What this boils down to, is what your message would be for the local government in …, for local civil society, for local academics, and for the citizens of … generally? What role can they play? In a place where you can buy a house for between $6,000 and $20,000, where illiteracy rates are high, salaries are low, and even providing water as a public utility is becoming impossible. Is this something they can do?

Mainz

ANSWER: Municipal levels of government are in a vice between declining budgets from the federal and state/provincial government levels. Raising taxes has only sent the higher class and business fleeing elsewhere. This is the exact same pattern that unfolded in the fall of Mainz during the 15th century. Arming police and increasing fines will only further ensure the demise of the city.

USIntAs%Total

The Solution I have set forth is much deeper than what meets the eye. Eliminating taxes at the federal level terminates the competition for taxes between the state and local government v the feds. Taxes will then be implements solely by local government. Now, if we take my proposal and look closer, the funding of the federal government will be capped by a percent of GDP. Now, interest expenditures will exceed defense by 2020, even if we do not raise interest rates. We can see that up to 70% of the total national debt is accumulated interest expenditures. This did not benefit anyone but bondholders.

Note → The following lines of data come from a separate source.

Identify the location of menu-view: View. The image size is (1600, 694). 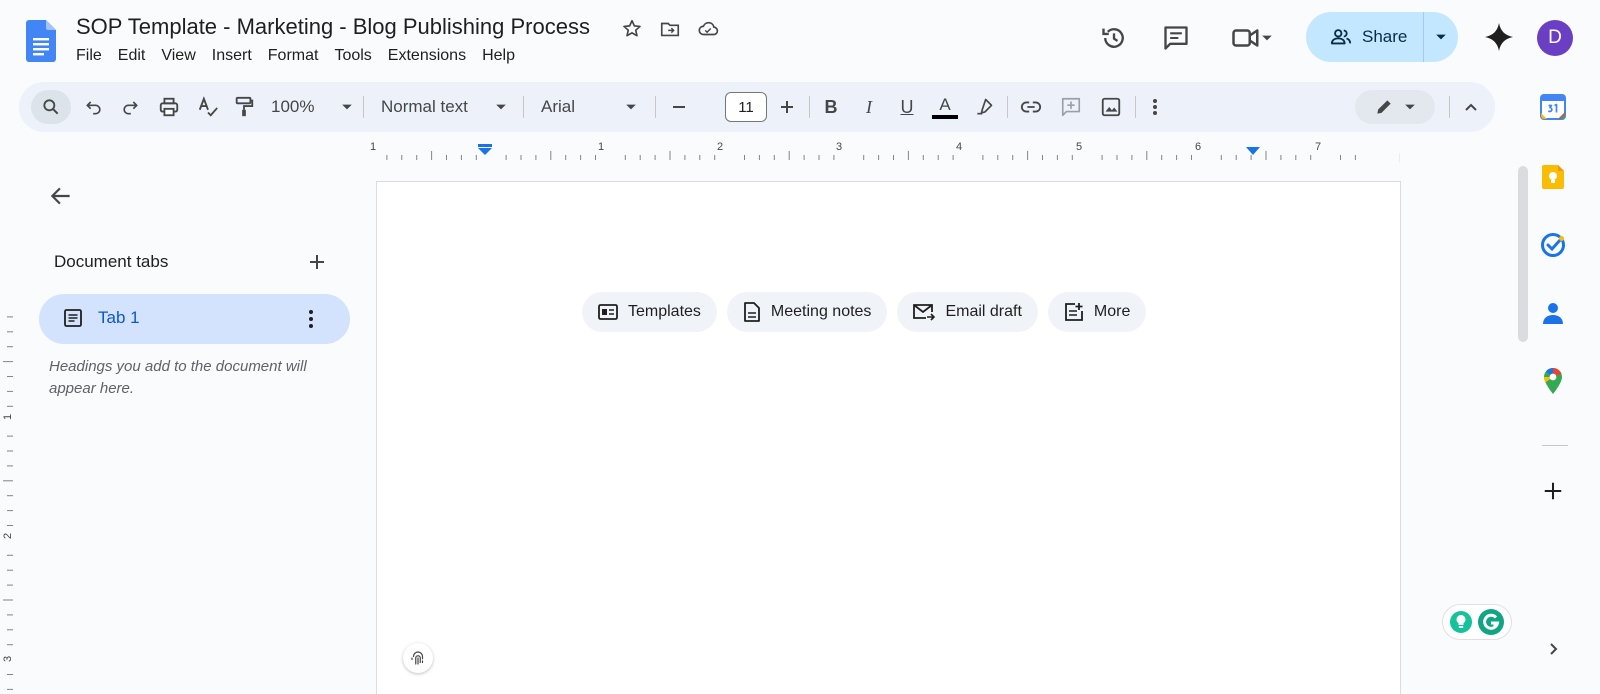
(178, 56).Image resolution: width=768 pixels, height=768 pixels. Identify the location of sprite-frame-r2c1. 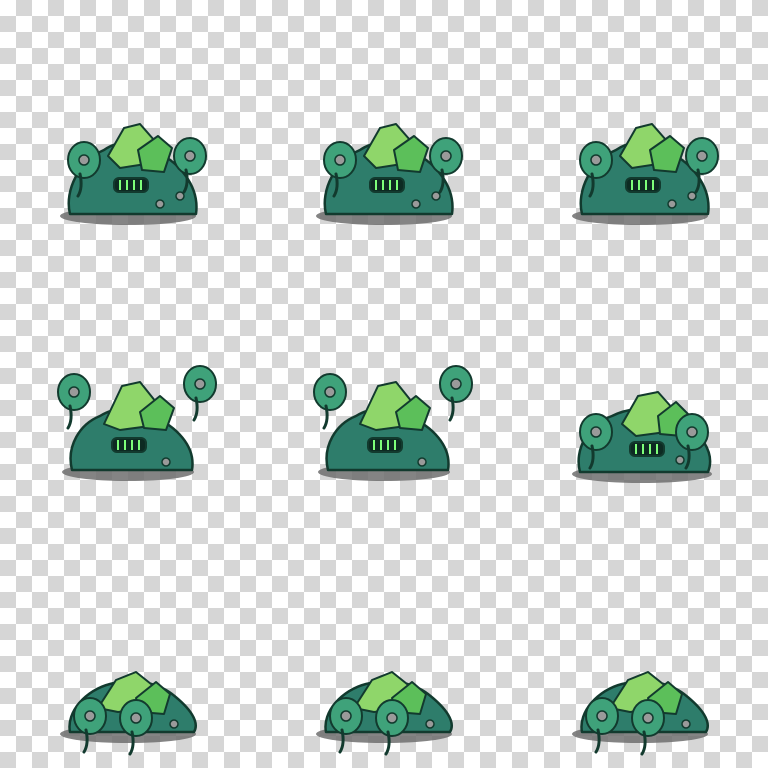
(128, 384).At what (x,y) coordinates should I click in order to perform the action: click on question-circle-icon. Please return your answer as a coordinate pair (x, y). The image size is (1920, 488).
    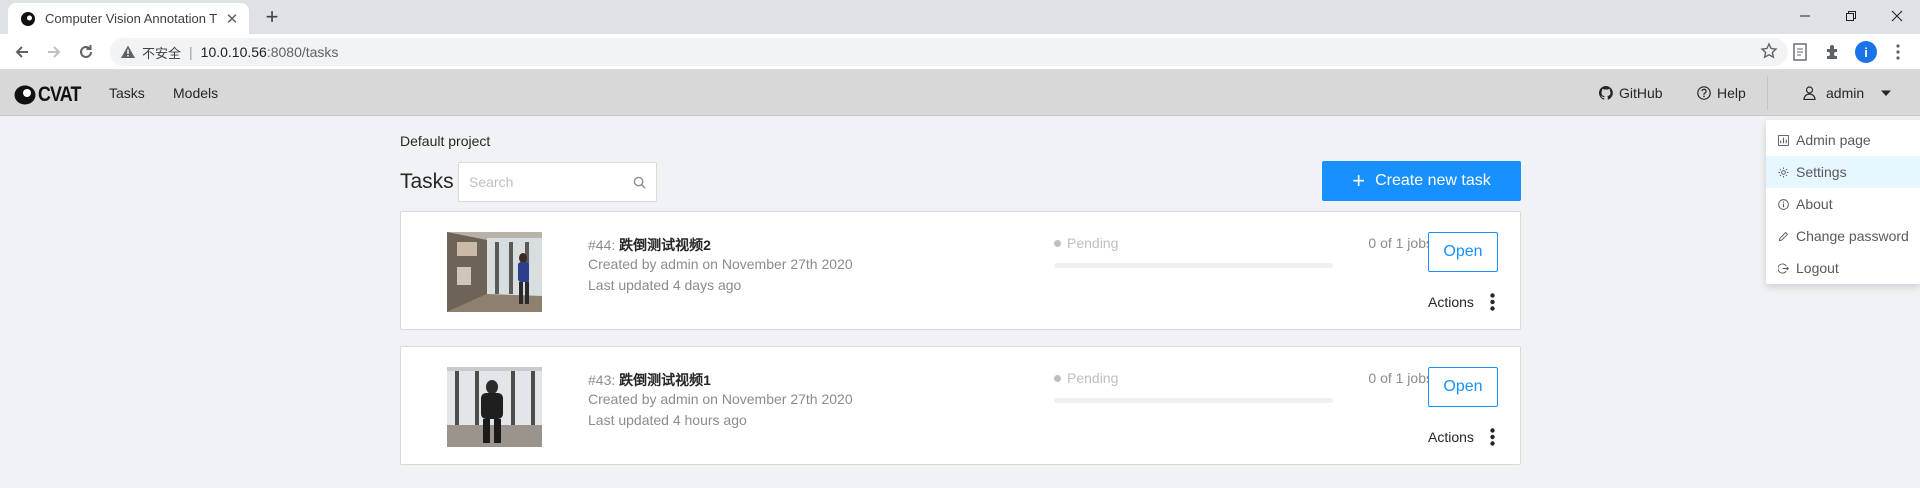
    Looking at the image, I should click on (1704, 93).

Ending the government’s borrowing will actually free up the cost of funding the debt for the betterment of society. Socialism has failed because they borrowed, and now the cost of that borrowing is absorbent.

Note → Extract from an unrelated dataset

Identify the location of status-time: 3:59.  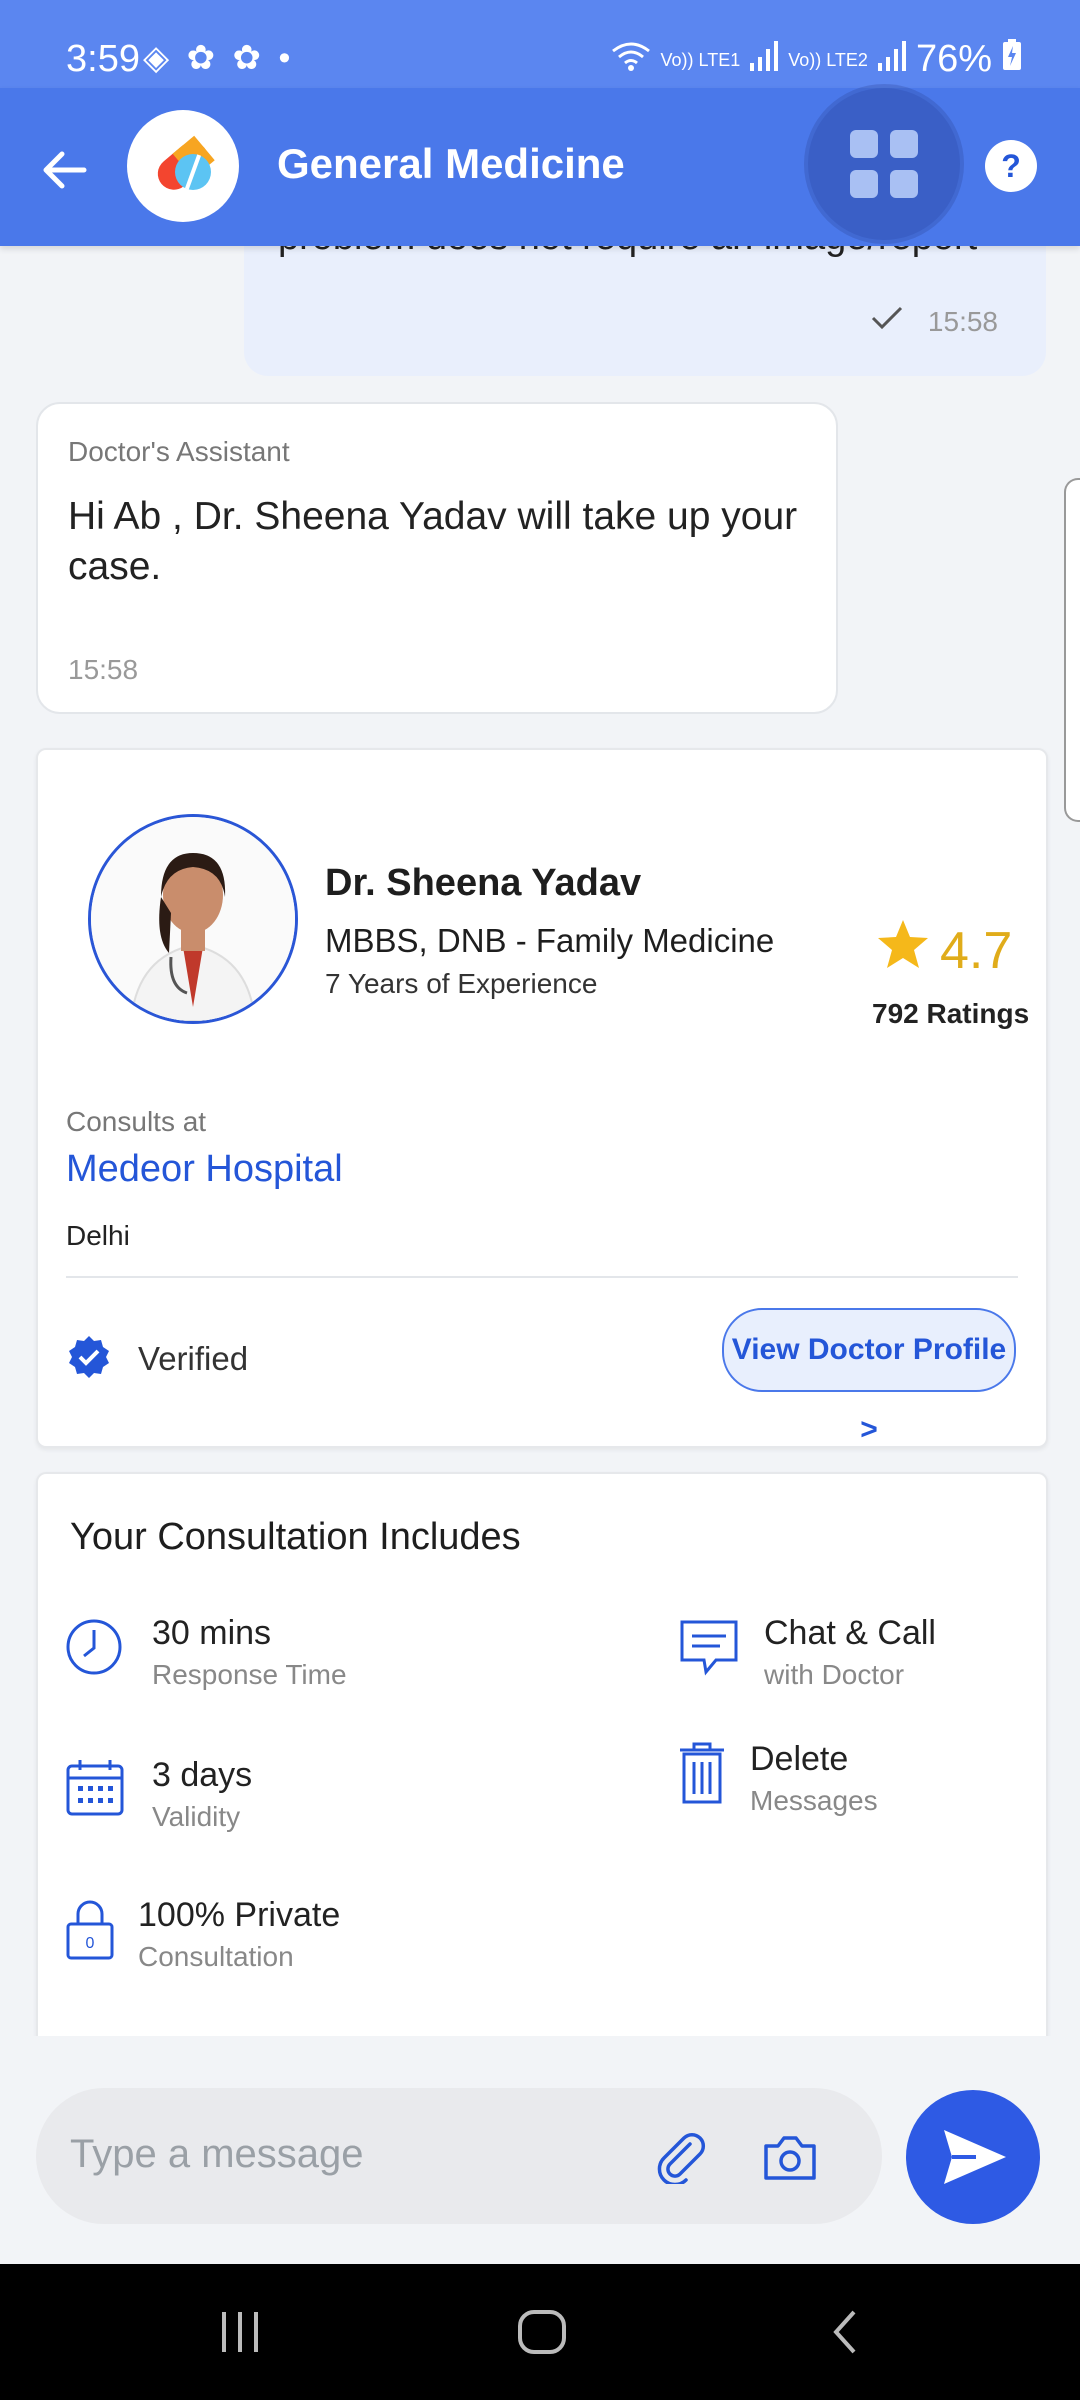
(103, 59).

Furthermore, eliminating taxation will bring jobs home. In the course of advising major multinational companies that were moving into Europe for the birth of the Euro, I placed a skilled worker operations in Britain for the cost of labor that was 40% cheaper compared to Germany. This was the tax burden, not merely wages.

If we eliminate the taxes, the net income retained by labor will increase and we will begin the process of restoring the middle class. This will be vital to restoring local communities.